◆ Your task: Repeat the entries that appear below, exactly as they are given.

[Start of section]

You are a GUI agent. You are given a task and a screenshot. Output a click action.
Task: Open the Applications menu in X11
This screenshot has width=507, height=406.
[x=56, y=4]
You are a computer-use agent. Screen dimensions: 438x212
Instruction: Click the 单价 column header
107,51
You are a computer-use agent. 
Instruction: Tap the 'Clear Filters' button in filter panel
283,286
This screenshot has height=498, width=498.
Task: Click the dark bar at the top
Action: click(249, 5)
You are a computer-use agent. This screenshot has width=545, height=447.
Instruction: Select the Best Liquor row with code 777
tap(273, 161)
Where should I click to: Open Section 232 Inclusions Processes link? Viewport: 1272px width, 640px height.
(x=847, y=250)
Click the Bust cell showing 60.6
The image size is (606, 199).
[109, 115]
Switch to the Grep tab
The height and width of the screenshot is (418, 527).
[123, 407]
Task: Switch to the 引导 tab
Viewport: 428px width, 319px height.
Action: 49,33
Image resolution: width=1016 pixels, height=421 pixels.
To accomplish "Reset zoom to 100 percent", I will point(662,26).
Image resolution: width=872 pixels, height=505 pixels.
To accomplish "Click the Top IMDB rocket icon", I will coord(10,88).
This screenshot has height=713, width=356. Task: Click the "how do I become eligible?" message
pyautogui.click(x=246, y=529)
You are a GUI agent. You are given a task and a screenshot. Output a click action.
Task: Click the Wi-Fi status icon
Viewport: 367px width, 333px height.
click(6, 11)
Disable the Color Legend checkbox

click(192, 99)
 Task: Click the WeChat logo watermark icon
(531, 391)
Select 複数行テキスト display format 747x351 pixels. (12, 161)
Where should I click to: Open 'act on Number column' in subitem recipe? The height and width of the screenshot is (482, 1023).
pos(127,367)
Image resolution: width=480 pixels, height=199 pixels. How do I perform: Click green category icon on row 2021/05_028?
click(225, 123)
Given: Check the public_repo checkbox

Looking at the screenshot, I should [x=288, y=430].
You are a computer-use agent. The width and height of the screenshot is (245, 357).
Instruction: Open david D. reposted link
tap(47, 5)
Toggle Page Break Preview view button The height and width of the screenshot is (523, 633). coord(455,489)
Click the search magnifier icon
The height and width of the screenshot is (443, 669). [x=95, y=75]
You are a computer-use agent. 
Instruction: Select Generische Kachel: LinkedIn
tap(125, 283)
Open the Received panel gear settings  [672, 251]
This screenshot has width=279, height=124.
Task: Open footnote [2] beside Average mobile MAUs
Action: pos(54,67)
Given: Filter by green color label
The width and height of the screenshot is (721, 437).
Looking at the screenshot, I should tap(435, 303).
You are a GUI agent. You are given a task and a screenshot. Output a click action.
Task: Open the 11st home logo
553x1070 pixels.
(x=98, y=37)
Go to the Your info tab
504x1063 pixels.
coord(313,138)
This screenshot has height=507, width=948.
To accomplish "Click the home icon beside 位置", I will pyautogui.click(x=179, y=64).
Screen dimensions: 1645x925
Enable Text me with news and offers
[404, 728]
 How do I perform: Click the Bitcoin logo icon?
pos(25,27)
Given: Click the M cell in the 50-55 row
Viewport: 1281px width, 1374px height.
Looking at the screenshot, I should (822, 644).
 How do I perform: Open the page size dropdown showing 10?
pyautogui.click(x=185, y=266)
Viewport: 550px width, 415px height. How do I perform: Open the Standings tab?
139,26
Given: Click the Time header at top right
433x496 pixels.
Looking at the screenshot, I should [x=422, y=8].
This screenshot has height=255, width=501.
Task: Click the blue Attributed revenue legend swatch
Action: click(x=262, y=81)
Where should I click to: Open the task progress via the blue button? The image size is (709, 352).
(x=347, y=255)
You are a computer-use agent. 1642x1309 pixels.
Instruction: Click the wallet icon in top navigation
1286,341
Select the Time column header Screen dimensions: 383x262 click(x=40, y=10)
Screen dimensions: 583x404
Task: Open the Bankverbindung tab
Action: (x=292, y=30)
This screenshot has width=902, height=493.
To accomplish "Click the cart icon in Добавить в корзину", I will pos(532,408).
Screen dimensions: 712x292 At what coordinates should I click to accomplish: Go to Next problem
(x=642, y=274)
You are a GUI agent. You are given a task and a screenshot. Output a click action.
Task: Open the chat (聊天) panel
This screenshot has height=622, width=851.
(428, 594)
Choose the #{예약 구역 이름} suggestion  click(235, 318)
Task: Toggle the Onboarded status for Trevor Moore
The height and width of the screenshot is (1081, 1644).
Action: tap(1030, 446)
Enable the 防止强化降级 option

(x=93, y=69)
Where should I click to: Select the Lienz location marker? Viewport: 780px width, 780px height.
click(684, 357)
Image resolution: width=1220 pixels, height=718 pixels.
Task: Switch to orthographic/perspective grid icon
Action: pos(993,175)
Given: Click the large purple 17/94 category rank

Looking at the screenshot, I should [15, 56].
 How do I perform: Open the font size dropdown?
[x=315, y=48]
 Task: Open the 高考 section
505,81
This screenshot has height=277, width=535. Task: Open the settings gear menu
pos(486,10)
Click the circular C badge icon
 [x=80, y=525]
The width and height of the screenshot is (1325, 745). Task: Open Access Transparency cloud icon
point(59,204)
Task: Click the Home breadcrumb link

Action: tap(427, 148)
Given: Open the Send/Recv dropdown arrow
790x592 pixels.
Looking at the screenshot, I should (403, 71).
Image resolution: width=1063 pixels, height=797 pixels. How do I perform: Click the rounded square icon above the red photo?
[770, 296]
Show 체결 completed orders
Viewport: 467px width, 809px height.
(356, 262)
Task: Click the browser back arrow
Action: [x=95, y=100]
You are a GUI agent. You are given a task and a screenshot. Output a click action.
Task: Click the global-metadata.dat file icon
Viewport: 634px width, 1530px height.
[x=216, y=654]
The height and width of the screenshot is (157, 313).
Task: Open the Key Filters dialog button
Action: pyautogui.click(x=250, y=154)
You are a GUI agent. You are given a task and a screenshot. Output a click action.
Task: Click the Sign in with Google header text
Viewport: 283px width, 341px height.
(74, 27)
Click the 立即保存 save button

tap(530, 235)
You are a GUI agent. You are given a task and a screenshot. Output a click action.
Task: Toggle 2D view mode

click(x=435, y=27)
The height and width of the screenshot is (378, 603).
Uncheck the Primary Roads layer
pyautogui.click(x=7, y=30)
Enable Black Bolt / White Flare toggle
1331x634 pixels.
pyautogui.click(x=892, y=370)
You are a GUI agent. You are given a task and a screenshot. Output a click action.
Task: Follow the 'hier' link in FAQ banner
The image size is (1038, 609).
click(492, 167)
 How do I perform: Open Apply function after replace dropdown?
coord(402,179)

[End of section]

◆ Exercise output:
You are a GUI agent. You are given a task and a screenshot. Output a click action.
Task: Open the Applications menu in X11
This screenshot has width=507, height=406.
[x=56, y=4]
You are a computer-use agent. Screen dimensions: 438x212
Instruction: Click the 单价 column header
107,51
You are a computer-use agent. 
Instruction: Tap the 'Clear Filters' button in filter panel
283,286
This screenshot has height=498, width=498.
Task: Click the dark bar at the top
Action: click(249, 5)
You are a computer-use agent. This screenshot has width=545, height=447.
Instruction: Select the Best Liquor row with code 777
tap(273, 161)
Where should I click to: Open Section 232 Inclusions Processes link? Viewport: 1272px width, 640px height.
(x=847, y=250)
Click the Bust cell showing 60.6
The image size is (606, 199).
[109, 115]
Switch to the Grep tab
The height and width of the screenshot is (418, 527).
[123, 407]
Task: Switch to the 引导 tab
Viewport: 428px width, 319px height.
Action: 49,33
Image resolution: width=1016 pixels, height=421 pixels.
To accomplish "Reset zoom to 100 percent", I will point(662,26).
Image resolution: width=872 pixels, height=505 pixels.
To accomplish "Click the Top IMDB rocket icon", I will coord(10,88).
This screenshot has height=713, width=356. Task: Click the "how do I become eligible?" message
pyautogui.click(x=246, y=529)
You are a GUI agent. You are given a task and a screenshot. Output a click action.
Task: Click the Wi-Fi status icon
Viewport: 367px width, 333px height.
click(6, 11)
Disable the Color Legend checkbox

click(192, 99)
 Task: Click the WeChat logo watermark icon
(531, 391)
Select 複数行テキスト display format 747x351 pixels. (12, 161)
Where should I click to: Open 'act on Number column' in subitem recipe? The height and width of the screenshot is (482, 1023).
pos(127,367)
Image resolution: width=480 pixels, height=199 pixels. How do I perform: Click green category icon on row 2021/05_028?
click(225, 123)
Given: Check the public_repo checkbox

Looking at the screenshot, I should [x=288, y=430].
You are a computer-use agent. The width and height of the screenshot is (245, 357).
Instruction: Open david D. reposted link
tap(47, 5)
Toggle Page Break Preview view button The height and width of the screenshot is (523, 633). coord(455,489)
Click the search magnifier icon
The height and width of the screenshot is (443, 669). [x=95, y=75]
You are a computer-use agent. 
Instruction: Select Generische Kachel: LinkedIn
tap(125, 283)
Open the Received panel gear settings  [672, 251]
This screenshot has width=279, height=124.
Task: Open footnote [2] beside Average mobile MAUs
Action: pos(54,67)
Given: Filter by green color label
The width and height of the screenshot is (721, 437).
Looking at the screenshot, I should tap(435, 303).
You are a GUI agent. You are given a task and a screenshot. Output a click action.
Task: Open the 11st home logo
553x1070 pixels.
(x=98, y=37)
Go to the Your info tab
504x1063 pixels.
coord(313,138)
This screenshot has height=507, width=948.
To accomplish "Click the home icon beside 位置", I will pyautogui.click(x=179, y=64).
Screen dimensions: 1645x925
Enable Text me with news and offers
[404, 728]
 How do I perform: Click the Bitcoin logo icon?
pos(25,27)
Given: Click the M cell in the 50-55 row
Viewport: 1281px width, 1374px height.
Looking at the screenshot, I should (822, 644).
 How do I perform: Open the page size dropdown showing 10?
pyautogui.click(x=185, y=266)
Viewport: 550px width, 415px height. How do I perform: Open the Standings tab?
139,26
Given: Click the Time header at top right
433x496 pixels.
Looking at the screenshot, I should [x=422, y=8].
This screenshot has height=255, width=501.
Task: Click the blue Attributed revenue legend swatch
Action: click(x=262, y=81)
Where should I click to: Open the task progress via the blue button? The image size is (709, 352).
(x=347, y=255)
You are a computer-use agent. 1642x1309 pixels.
Instruction: Click the wallet icon in top navigation
1286,341
Select the Time column header Screen dimensions: 383x262 click(x=40, y=10)
Screen dimensions: 583x404
Task: Open the Bankverbindung tab
Action: (x=292, y=30)
This screenshot has width=902, height=493.
To accomplish "Click the cart icon in Добавить в корзину", I will pos(532,408).
Screen dimensions: 712x292 At what coordinates should I click to accomplish: Go to Next problem
(x=642, y=274)
You are a GUI agent. You are given a task and a screenshot. Output a click action.
Task: Open the chat (聊天) panel
This screenshot has height=622, width=851.
(428, 594)
Choose the #{예약 구역 이름} suggestion  click(235, 318)
Task: Toggle the Onboarded status for Trevor Moore
The height and width of the screenshot is (1081, 1644).
Action: tap(1030, 446)
Enable the 防止强化降级 option

(x=93, y=69)
Where should I click to: Select the Lienz location marker? Viewport: 780px width, 780px height.
click(684, 357)
Image resolution: width=1220 pixels, height=718 pixels.
Task: Switch to orthographic/perspective grid icon
Action: pos(993,175)
Given: Click the large purple 17/94 category rank

Looking at the screenshot, I should [15, 56].
 How do I perform: Open the font size dropdown?
[x=315, y=48]
 Task: Open the 高考 section
505,81
This screenshot has height=277, width=535. Task: Open the settings gear menu
pos(486,10)
Click the circular C badge icon
 [x=80, y=525]
The width and height of the screenshot is (1325, 745). Task: Open Access Transparency cloud icon
point(59,204)
Task: Click the Home breadcrumb link

Action: tap(427, 148)
Given: Open the Send/Recv dropdown arrow
790x592 pixels.
Looking at the screenshot, I should (403, 71).
Image resolution: width=1063 pixels, height=797 pixels. How do I perform: Click the rounded square icon above the red photo?
[770, 296]
Show 체결 completed orders
Viewport: 467px width, 809px height.
(356, 262)
Task: Click the browser back arrow
Action: [x=95, y=100]
You are a GUI agent. You are given a task and a screenshot. Output a click action.
Task: Click the global-metadata.dat file icon
Viewport: 634px width, 1530px height.
[x=216, y=654]
The height and width of the screenshot is (157, 313).
Task: Open the Key Filters dialog button
Action: pyautogui.click(x=250, y=154)
You are a GUI agent. You are given a task and a screenshot. Output a click action.
Task: Click the Sign in with Google header text
Viewport: 283px width, 341px height.
(74, 27)
Click the 立即保存 save button

tap(530, 235)
You are a GUI agent. You are given a task and a screenshot. Output a click action.
Task: Toggle 2D view mode

click(x=435, y=27)
The height and width of the screenshot is (378, 603).
Uncheck the Primary Roads layer
pyautogui.click(x=7, y=30)
Enable Black Bolt / White Flare toggle
1331x634 pixels.
pyautogui.click(x=892, y=370)
You are a GUI agent. You are given a task and a screenshot. Output a click action.
Task: Follow the 'hier' link in FAQ banner
The image size is (1038, 609).
click(492, 167)
 How do I perform: Open Apply function after replace dropdown?
coord(402,179)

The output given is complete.